» **REQUIRED WORK**
A faithful copy of the entire listing is what is needed.

» **DATA**
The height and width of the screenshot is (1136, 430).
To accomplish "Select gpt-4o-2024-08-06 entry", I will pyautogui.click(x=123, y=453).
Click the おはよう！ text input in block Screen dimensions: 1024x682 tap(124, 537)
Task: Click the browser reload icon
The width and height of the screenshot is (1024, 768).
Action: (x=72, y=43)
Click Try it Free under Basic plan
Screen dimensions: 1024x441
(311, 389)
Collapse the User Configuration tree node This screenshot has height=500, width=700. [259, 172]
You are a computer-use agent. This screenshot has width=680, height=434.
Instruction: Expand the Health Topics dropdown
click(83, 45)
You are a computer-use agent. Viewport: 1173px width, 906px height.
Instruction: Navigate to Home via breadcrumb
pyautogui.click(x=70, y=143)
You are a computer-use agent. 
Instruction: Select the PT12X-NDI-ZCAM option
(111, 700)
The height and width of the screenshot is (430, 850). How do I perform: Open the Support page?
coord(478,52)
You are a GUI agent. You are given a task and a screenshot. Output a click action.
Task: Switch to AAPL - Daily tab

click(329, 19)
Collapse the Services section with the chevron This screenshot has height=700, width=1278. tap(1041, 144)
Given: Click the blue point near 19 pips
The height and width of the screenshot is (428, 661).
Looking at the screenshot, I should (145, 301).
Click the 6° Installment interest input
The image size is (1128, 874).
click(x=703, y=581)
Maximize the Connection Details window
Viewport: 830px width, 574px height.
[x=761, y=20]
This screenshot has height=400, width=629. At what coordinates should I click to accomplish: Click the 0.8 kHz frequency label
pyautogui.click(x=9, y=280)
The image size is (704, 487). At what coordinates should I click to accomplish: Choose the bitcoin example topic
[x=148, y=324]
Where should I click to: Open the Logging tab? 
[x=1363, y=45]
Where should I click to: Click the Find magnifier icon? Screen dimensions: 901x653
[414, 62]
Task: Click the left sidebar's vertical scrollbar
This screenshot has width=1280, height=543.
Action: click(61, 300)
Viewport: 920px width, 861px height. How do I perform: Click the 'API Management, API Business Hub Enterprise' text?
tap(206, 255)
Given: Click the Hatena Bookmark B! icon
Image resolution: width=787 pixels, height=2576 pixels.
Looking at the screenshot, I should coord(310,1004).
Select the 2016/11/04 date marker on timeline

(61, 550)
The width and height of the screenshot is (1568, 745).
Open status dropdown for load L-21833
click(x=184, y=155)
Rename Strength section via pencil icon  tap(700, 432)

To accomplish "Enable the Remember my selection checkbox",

» **TASK RESULT**
The height and width of the screenshot is (1136, 430).
To accomplish "Select gpt-4o-2024-08-06 entry", I will pyautogui.click(x=123, y=453).
Click the おはよう！ text input in block Screen dimensions: 1024x682 tap(124, 537)
Task: Click the browser reload icon
The width and height of the screenshot is (1024, 768).
Action: (x=72, y=43)
Click Try it Free under Basic plan
Screen dimensions: 1024x441
(311, 389)
Collapse the User Configuration tree node This screenshot has height=500, width=700. [259, 172]
You are a computer-use agent. This screenshot has width=680, height=434.
Instruction: Expand the Health Topics dropdown
click(83, 45)
You are a computer-use agent. Viewport: 1173px width, 906px height.
Instruction: Navigate to Home via breadcrumb
pyautogui.click(x=70, y=143)
You are a computer-use agent. 
Instruction: Select the PT12X-NDI-ZCAM option
(111, 700)
The height and width of the screenshot is (430, 850). How do I perform: Open the Support page?
coord(478,52)
You are a GUI agent. You are given a task and a screenshot. Output a click action.
Task: Switch to AAPL - Daily tab

click(329, 19)
Collapse the Services section with the chevron This screenshot has height=700, width=1278. tap(1041, 144)
Given: Click the blue point near 19 pips
The height and width of the screenshot is (428, 661).
Looking at the screenshot, I should (145, 301).
Click the 6° Installment interest input
The image size is (1128, 874).
click(x=703, y=581)
Maximize the Connection Details window
Viewport: 830px width, 574px height.
[x=761, y=20]
This screenshot has height=400, width=629. At what coordinates should I click to accomplish: Click the 0.8 kHz frequency label
pyautogui.click(x=9, y=280)
The image size is (704, 487). At what coordinates should I click to accomplish: Choose the bitcoin example topic
[x=148, y=324]
Where should I click to: Open the Logging tab? 
[x=1363, y=45]
Where should I click to: Click the Find magnifier icon? Screen dimensions: 901x653
[414, 62]
Task: Click the left sidebar's vertical scrollbar
This screenshot has width=1280, height=543.
Action: click(61, 300)
Viewport: 920px width, 861px height. How do I perform: Click the 'API Management, API Business Hub Enterprise' text?
tap(206, 255)
Given: Click the Hatena Bookmark B! icon
Image resolution: width=787 pixels, height=2576 pixels.
Looking at the screenshot, I should coord(310,1004).
Select the 2016/11/04 date marker on timeline

(61, 550)
The width and height of the screenshot is (1568, 745).
Open status dropdown for load L-21833
click(x=184, y=155)
Rename Strength section via pencil icon  tap(700, 432)

To accomplish "Enable the Remember my selection checkbox",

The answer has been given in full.